» **DEINE AUFGABE**
Kannst du die folgenden Datensätze wiedergeben und dabei „dropdown“ gegen „drop-down list“ tauschen, sonst aber alles unverändert lassen? Lass die Bilder in deiner Antwort weg.

» **Datensätze zum Auffinden angezeigter Elemente**

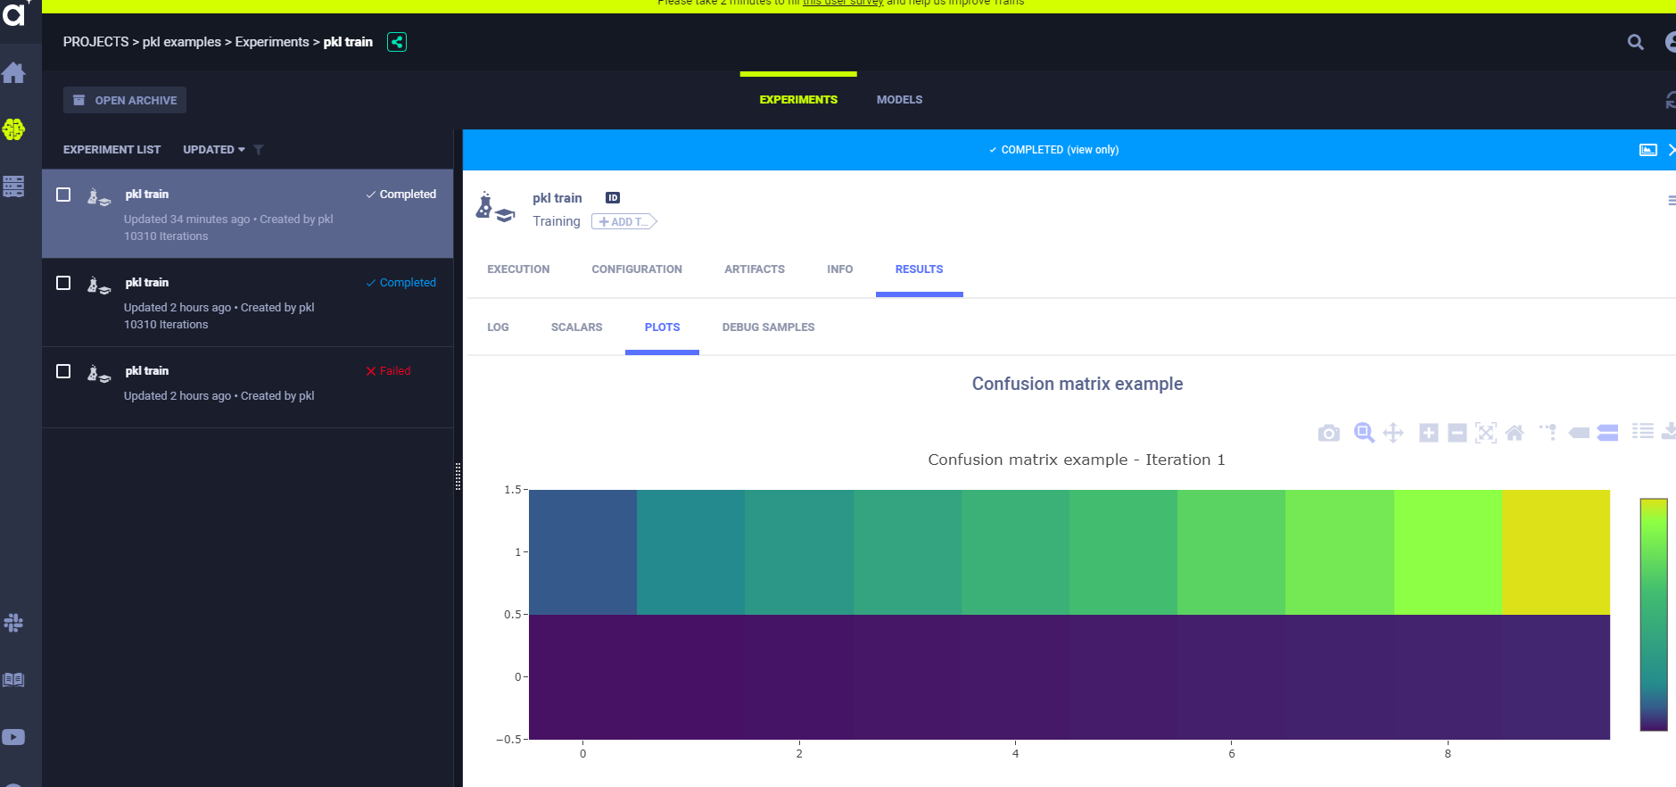The width and height of the screenshot is (1676, 787).
Task: Click the share project icon beside pkl train
Action: tap(397, 42)
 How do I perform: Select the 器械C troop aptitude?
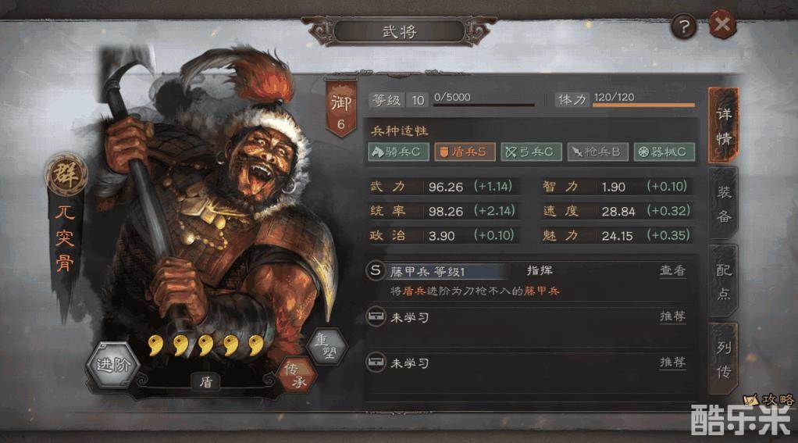point(664,152)
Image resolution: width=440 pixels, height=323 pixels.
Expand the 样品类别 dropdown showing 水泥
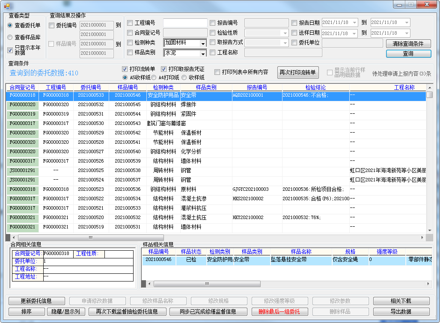point(202,53)
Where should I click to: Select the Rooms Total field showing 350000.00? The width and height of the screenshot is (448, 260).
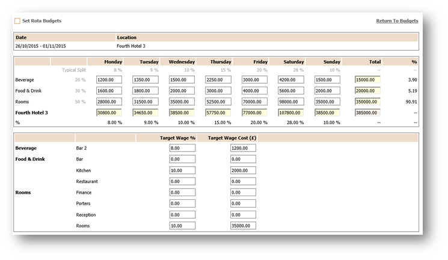click(x=368, y=102)
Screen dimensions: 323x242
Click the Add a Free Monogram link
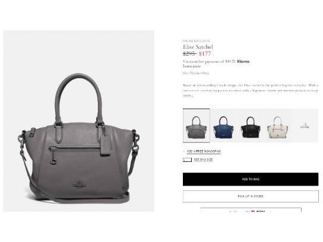[204, 151]
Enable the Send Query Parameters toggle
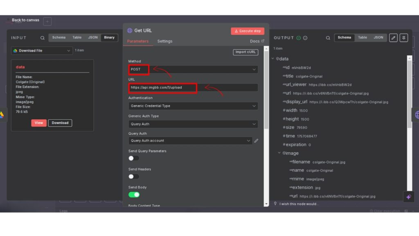Image resolution: width=419 pixels, height=236 pixels. click(x=134, y=158)
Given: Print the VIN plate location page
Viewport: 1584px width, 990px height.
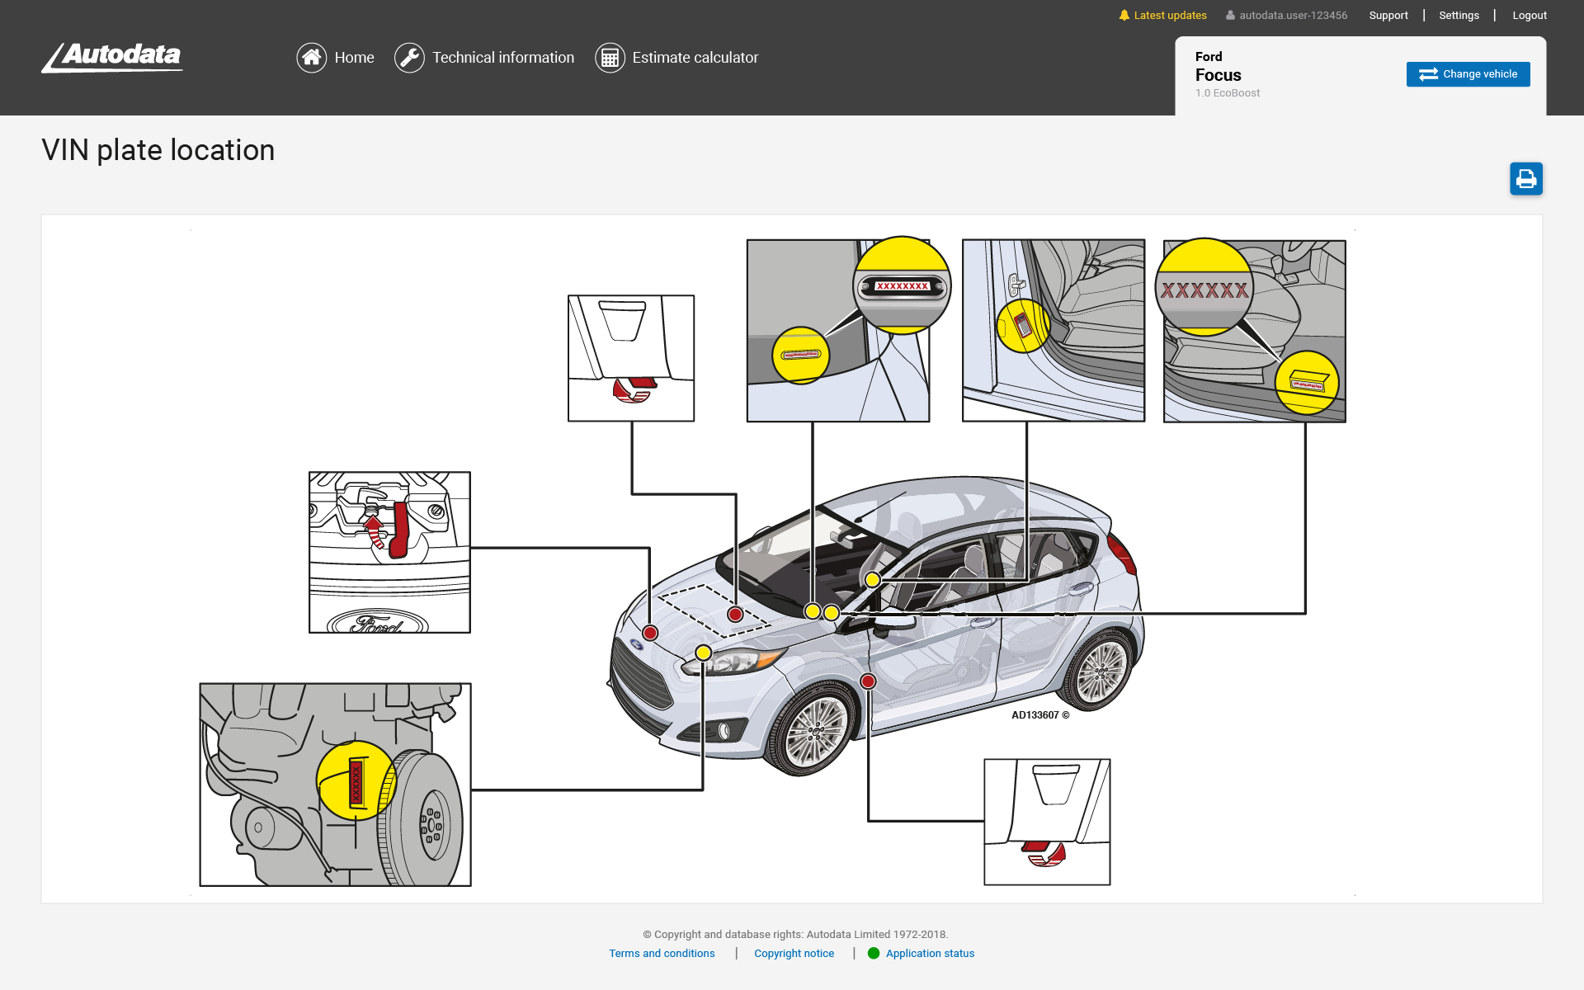Looking at the screenshot, I should [x=1525, y=178].
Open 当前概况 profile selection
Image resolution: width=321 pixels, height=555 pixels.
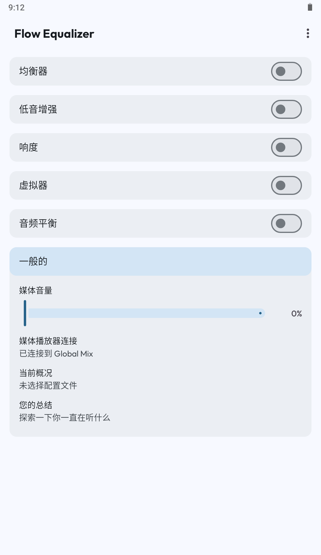[x=48, y=379]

» **VOLLSTÄNDIGE LÖSUNG**
The width and height of the screenshot is (1676, 787).
Task: Click the share project icon beside pkl train
Action: tap(397, 42)
 How do I perform: Select the 器械C troop aptitude?
point(664,152)
Image resolution: width=440 pixels, height=323 pixels.
Expand the 样品类别 drop-down list showing 水泥
point(202,53)
Where should I click to: Select the Rooms Total field showing 350000.00? The width and height of the screenshot is (448, 260).
click(x=368, y=102)
Screen dimensions: 323x242
Click the Add a Free Monogram link
[204, 151]
Enable the Send Query Parameters toggle
Image resolution: width=419 pixels, height=236 pixels. click(x=134, y=158)
Given: Print the VIN plate location page
Viewport: 1584px width, 990px height.
Looking at the screenshot, I should [x=1525, y=178].
Open 当前概况 profile selection
Image resolution: width=321 pixels, height=555 pixels.
[x=48, y=379]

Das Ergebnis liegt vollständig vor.